People who control or owns the organization

Who owns the organization, and how that ownership works, is the kind of foundational information that should never have to be reconstructed from memory.

Ownership structures can be surprisingly opaque, even inside the organization itself. In early-stage companies, shares may have been allocated informally, option pools may not be fully documented, and side agreements between founders may exist that not all parties fully remember. Cleaning that up is easier before it matters than during a due diligence process or a shareholder dispute.

A clear ownership register covers who holds shares or membership interests, in what class and proportion, and under what terms. It also covers any rights attached to those shares: voting rights, preferential dividends, anti-dilution protections, drag-along or tag-along clauses. These details live in legal documents but should be summarized somewhere a non-lawyer can read.

Ownership also changes over time through funding rounds, employee option vesting, transfers, and buyouts. Keeping the record current is an ongoing task, not a one-time exercise.

What to capture

For this part of the company brain, what is worth writing down and keeping current. The goal is not a complete archive but a living record that new people can read and returning people can trust.

Cap table

The current ownership structure: who holds what, in which share class, at what percentage, and under what terms.

Shareholder agreements

The key provisions in any shareholder agreement, including voting rights, transfer restrictions, and any protective rights held by specific parties.

Option & equity plans

Any employee stock option plans or other equity incentive arrangements, including the vesting schedule, strike price, and how much of the pool is allocated versus unallocated.

Ownership history

A record of how the ownership structure has changed over time, including funding rounds, transfers, and any equity issued as compensation.

Questions to explore

Use these on your own or in a group. There are no right answers, only better conversations.

  1. Can you produce an accurate cap table today that shows every shareholder and their stake?

  2. Are there any verbal or informal ownership understandings that have not been formalized in documents?

  3. Do all shareholders understand the rights and restrictions that come with their shares?

  4. How does ownership change if the company raises its next round of funding?

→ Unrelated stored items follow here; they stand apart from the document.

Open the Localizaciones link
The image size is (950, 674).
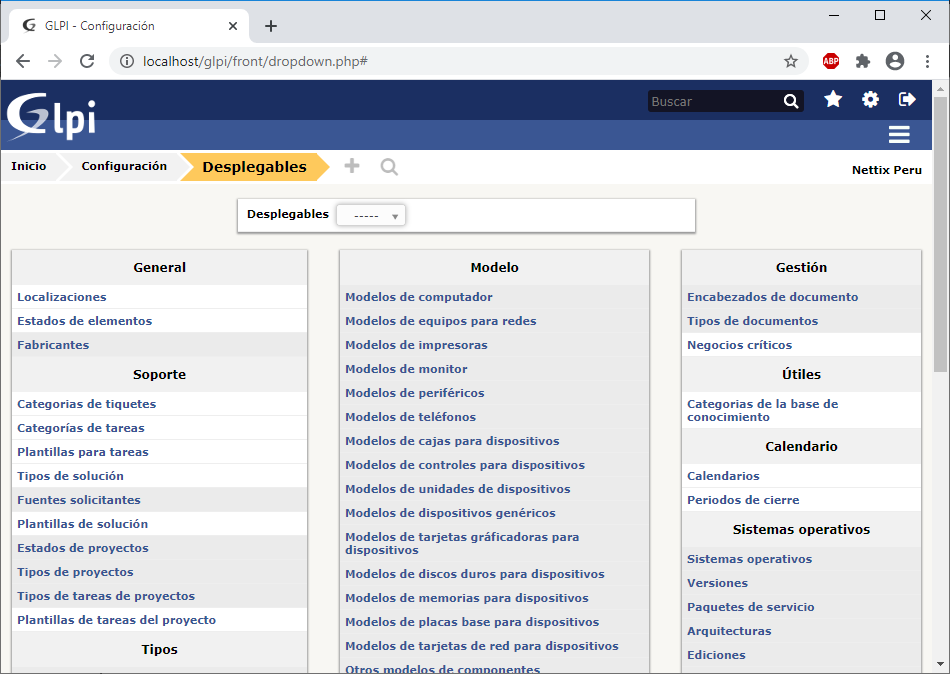click(x=62, y=297)
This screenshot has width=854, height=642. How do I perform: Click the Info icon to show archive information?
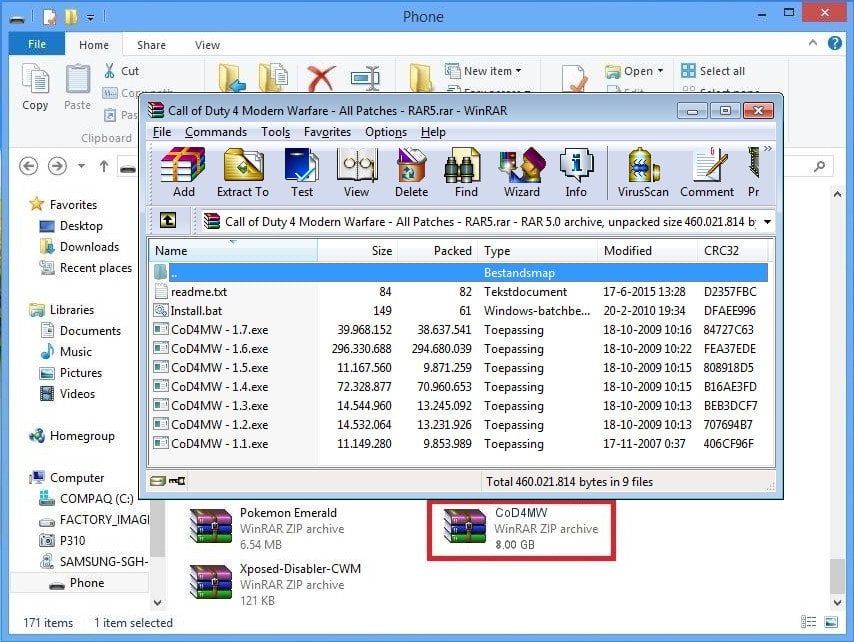(x=578, y=170)
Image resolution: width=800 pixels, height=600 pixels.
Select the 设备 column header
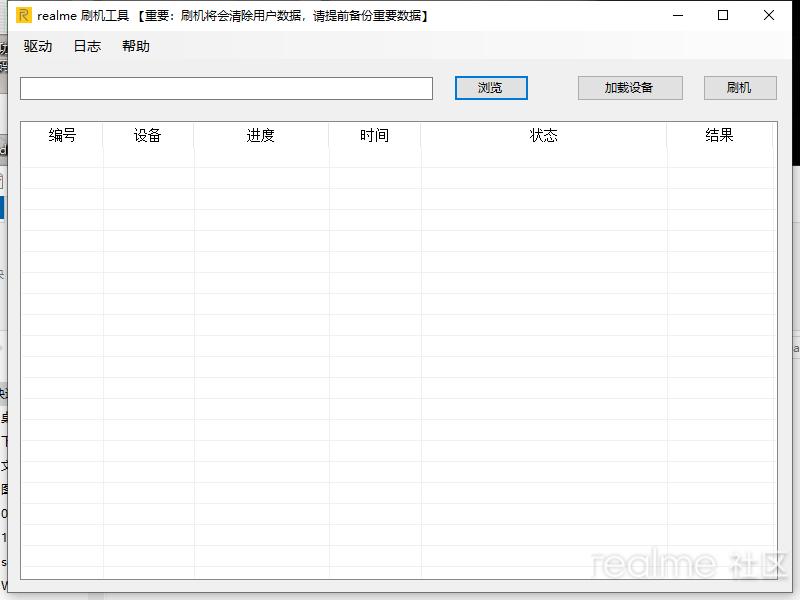pyautogui.click(x=147, y=135)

  5. Is there an option pool, and do the people who have been granted options understand their vesting terms?

Things to notice

  • Founding-team equity splits that were agreed early but never formally documented in a shareholders' agreement become very difficult to resolve if the founding team later disagrees about what was decided.
  • Options that vest on paper but are never formally tracked can create surprises: employees who left years ago may still have valid claims on shares if the paperwork was not handled properly.
  • Ownership documents in a single founder's personal files rather than the company's central records create a fragile single point of failure.